[Task directions]
Take the entries that follow and return only the lines from the one with "Given: Increase Recurring" through the final line, leaving every picture behind.

Stored data
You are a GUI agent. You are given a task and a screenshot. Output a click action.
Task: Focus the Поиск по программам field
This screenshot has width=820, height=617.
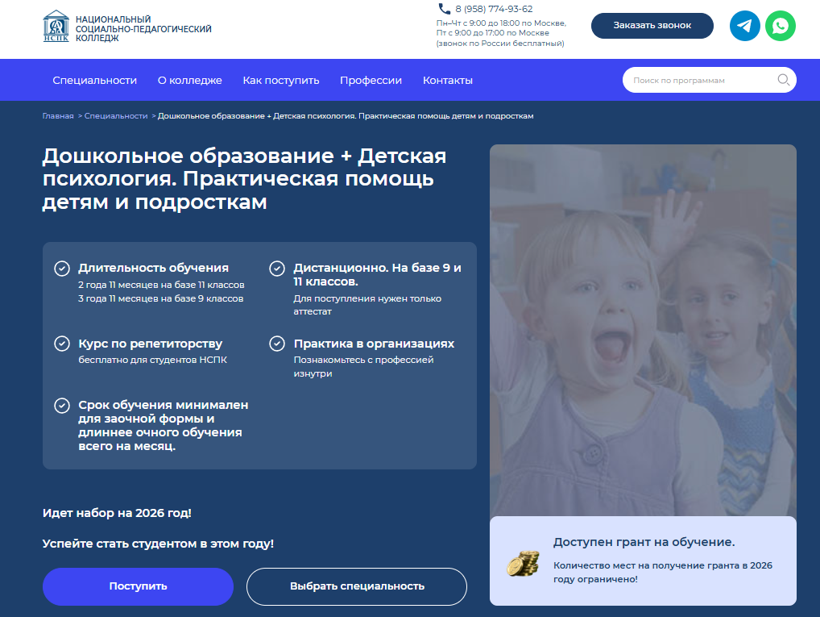click(x=701, y=80)
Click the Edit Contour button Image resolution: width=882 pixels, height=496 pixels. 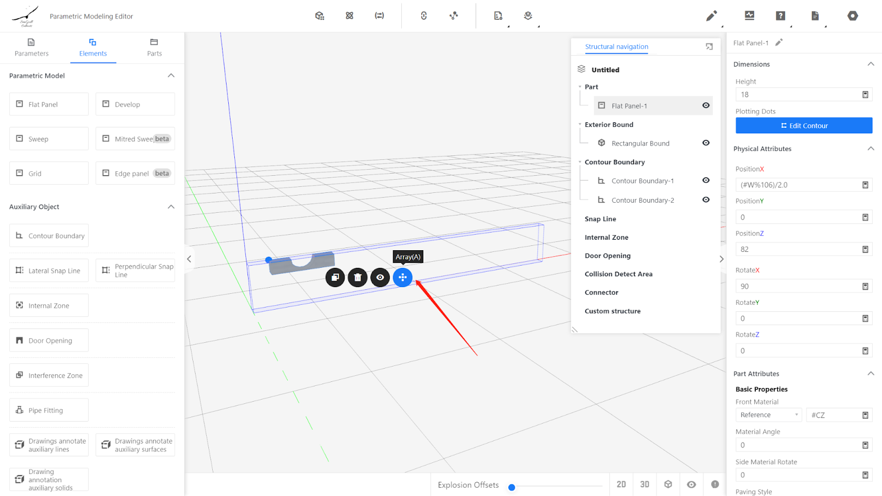click(x=803, y=126)
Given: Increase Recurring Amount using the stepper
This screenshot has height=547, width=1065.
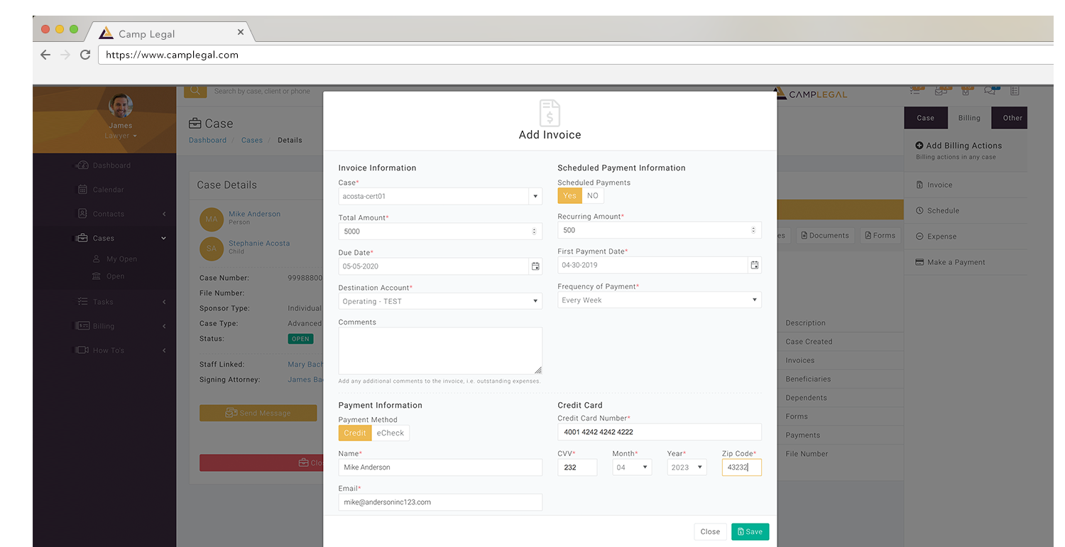Looking at the screenshot, I should pos(753,227).
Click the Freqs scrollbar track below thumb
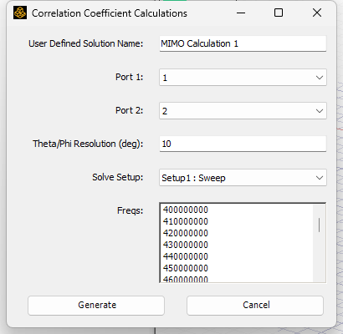The height and width of the screenshot is (334, 343). pos(319,257)
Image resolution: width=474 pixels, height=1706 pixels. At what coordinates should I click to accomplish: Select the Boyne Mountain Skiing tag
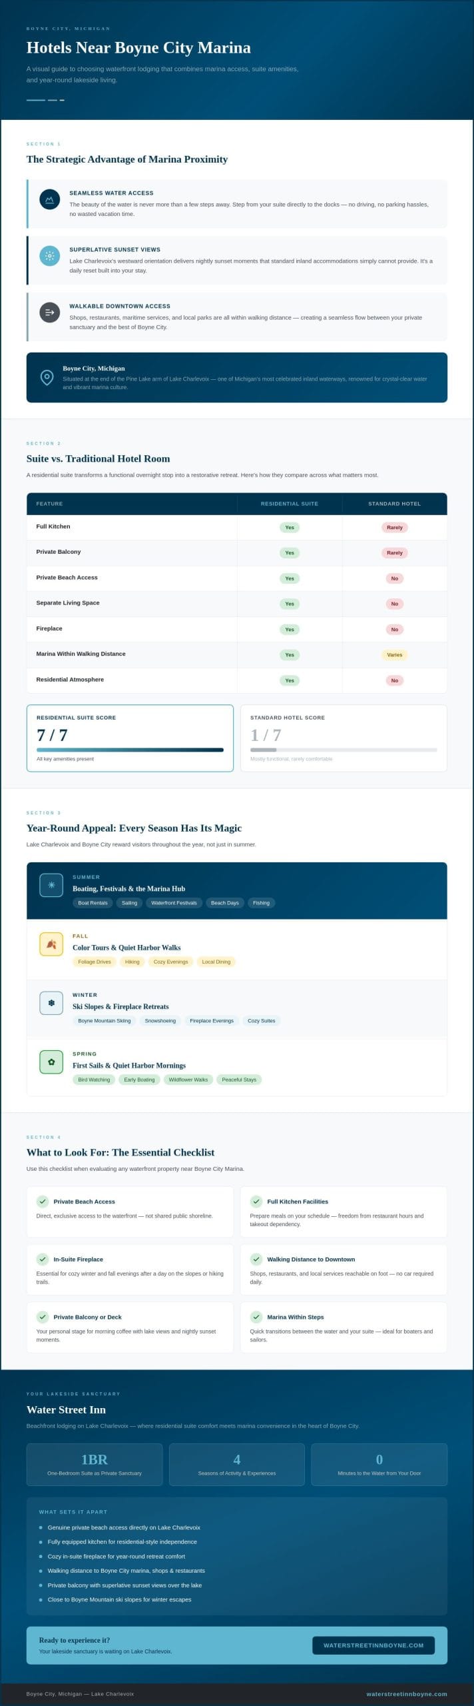(x=105, y=1021)
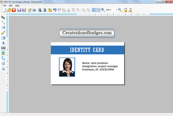Open the Help menu
173x116 pixels.
coord(17,6)
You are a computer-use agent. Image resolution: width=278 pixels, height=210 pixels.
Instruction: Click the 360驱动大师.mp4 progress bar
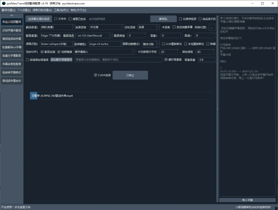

[Your response]
Given: Increase Recurring Amount using the stepper
This screenshot has height=547, width=1065.
Looking at the screenshot, I should pos(753,227).
Click the Freqs scrollbar track below thumb
The height and width of the screenshot is (334, 343). pos(319,257)
Image resolution: width=474 pixels, height=1706 pixels. At what coordinates should I click to accomplish: Select the Boyne Mountain Skiing tag
(x=105, y=1021)
Open the Help menu
173x116 pixels.
coord(17,6)
You are a computer-use agent. Image resolution: width=278 pixels, height=210 pixels.
Instruction: Click the 360驱动大师.mp4 progress bar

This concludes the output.